In “The Lost & Found Department of Greater Boston”, the discovery of a young boy shoplifting in a discount supermarket is interpreted differently by the boy himself and the supermarket manager who imagines himself the boy’s saviour. In the title story, a family tries to get away from their teenager daughter’s problems by relocating to Paris for a summer, only to discover that her problems travel with them, to devastating effect. And the last lines of the book? The man who “…felt as though he were diving headfirst into happiness. It was a circus act, a perilous one. Happiness was a narrow tank. You had to make sure you cleared the lip.” And I’ve read those lines over and over, marvelling at their imagery, pondering their puzzle, their resonance, in particular in light of incidents within the story itself. Throughout the collection, these passages that strike you, suggesting deeper rumblings—the book’s title is so perfect.

Of course, I’ve outlined the plots of the collection’s various stories, but they aren’t really what the stories are about. Many of them are about grief, about the peculiarity of details during the times in life in which we’re grief-struck, or stricken at all. They’re about human connection in surprising places, about misunderstandings in which the connection is missed. They’re about the things that get lost and what we choose to preserve. They’re funny even with the sadness, a many sided shape. And they’re absolutely extraordinary.

August 5, 2014

6 Books in 7 Days

I wondered if my stack of vacation books might be a bit too ambitious, a tower too high for one week of reading. After all, I wasn’t going away for a week alone, and family togetherness was sort of the point of the endeavour. But the family was obliging with plenty of time to read. There was Iris’s two hour nap each afternoon after all, during which Harriet could watch a movie, which sort of violates cottage rules, but leads to parents’ leisure, which is Cottage Rule Number One. So everybody was happy, and I stayed in bed reading with cups of tea in the mornings (with sugar, of course), and then in the evenings once the children were in bed, Stuart also reading Jo Walton’s Small Change trilogy, and therefore as avid a reader as I was (and one of the best parts of marriage, I think, is enjoying books together. Such a pleasure). Of course, our summer getaway wasn’t all about reading, as we were also busy going out for lunch, eating ice cream, lounging in our new hammock, playing in the sand, eating corn on the cob, getting slightly sunburned, having lots of fun, and buying books—we had another wonderful visit to Bob Burns’ Books in Fenelon Falls, and also perused the used book sale at the Bobcaygeon Library. After a slightly disappointing trip last summer (when our baby was new, the weather was bad, and Harriet was kind of crazy), we were pleased to find we had our vacation mojo back. The week was terrific, relaxing, so rich with hours for spending, plus we got to swim on lakes and walk barefoot on grass soaked with dew.

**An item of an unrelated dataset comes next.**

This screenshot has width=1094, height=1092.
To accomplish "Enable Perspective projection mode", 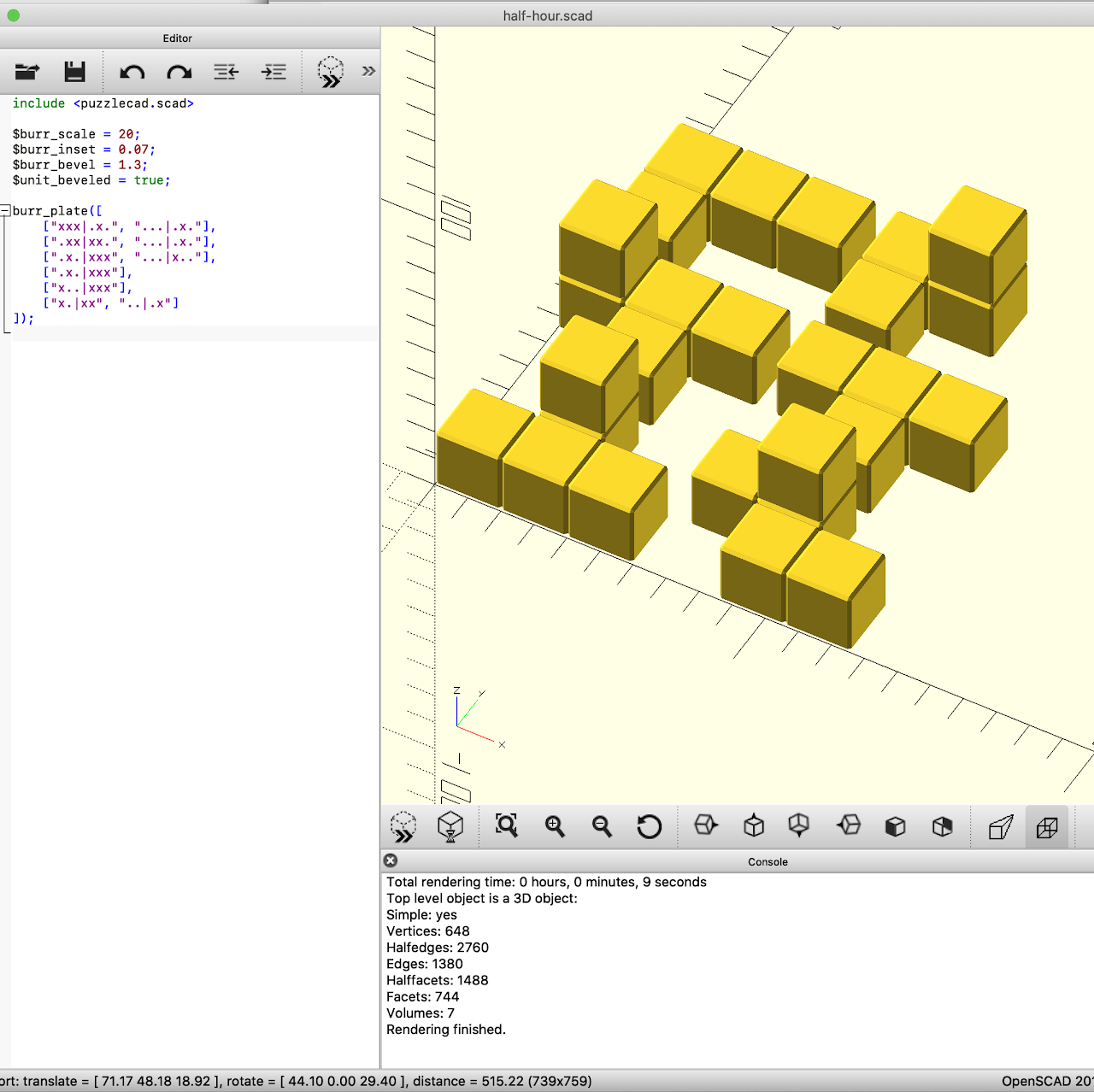I will [1000, 826].
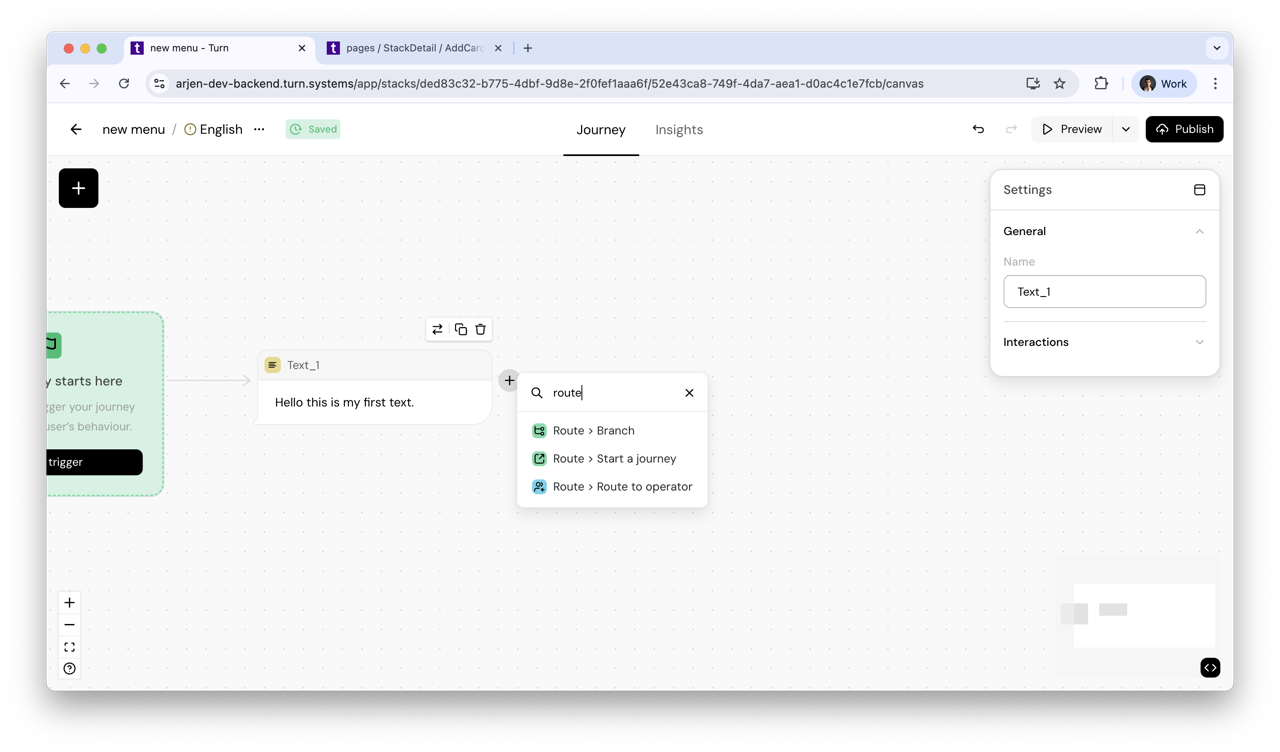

But the reading. Oh, the reading. Every book was just so thoroughly good.

IMG_0607I started reading To the Lighthouse a couple of days before we left, so this is me cheating slightly with my plan for a book a day. And I was needing a vacation so so badly, with so much going on the weeks before, my churning brain, and I was having this frustrating internal argument about “women’s fiction”, which I think is definitely a thing, a genre onto itself, wholly worthy of celebration, but is forever being used as synonym for “formulaic”, which drives me nuts, and then authors of formulaic books go around whinging because their books are being marketed as “chick lit” and complaining that all books about women and relationships are so assigned, which isn’t true anyway, and I don’t know why I care so much, but rereading To the Lighthouse is always the solution. Perhaps to everything. Nobody has called this book chick-lit ever, and perhaps we should all aspire to stretch the limits of the novel, as Woolf does in this book, which I’ve read so many times, this time reading a fresh new copy, the old one with my inane marginalia gone for good. It’s a beach read, really, because there’s even a beach on the cover, sand underfoot. A perfect holiday book. Thinking about the book in terms of arguments about characters’ likability: “How did it all work out then, all this? How did one judge people, think of them? How did one add up this and that, and conclude that it was liking one felt, or disliking? And to those words, what meaning attached after all?” And Mrs. Ramsay having eight children, irreconcilable with her innate sense of dread about…everything. The multitudinousness of all Woolf’s characters, each one a kaleidoscope, also each moment in time, which never stands still, not even for a moment.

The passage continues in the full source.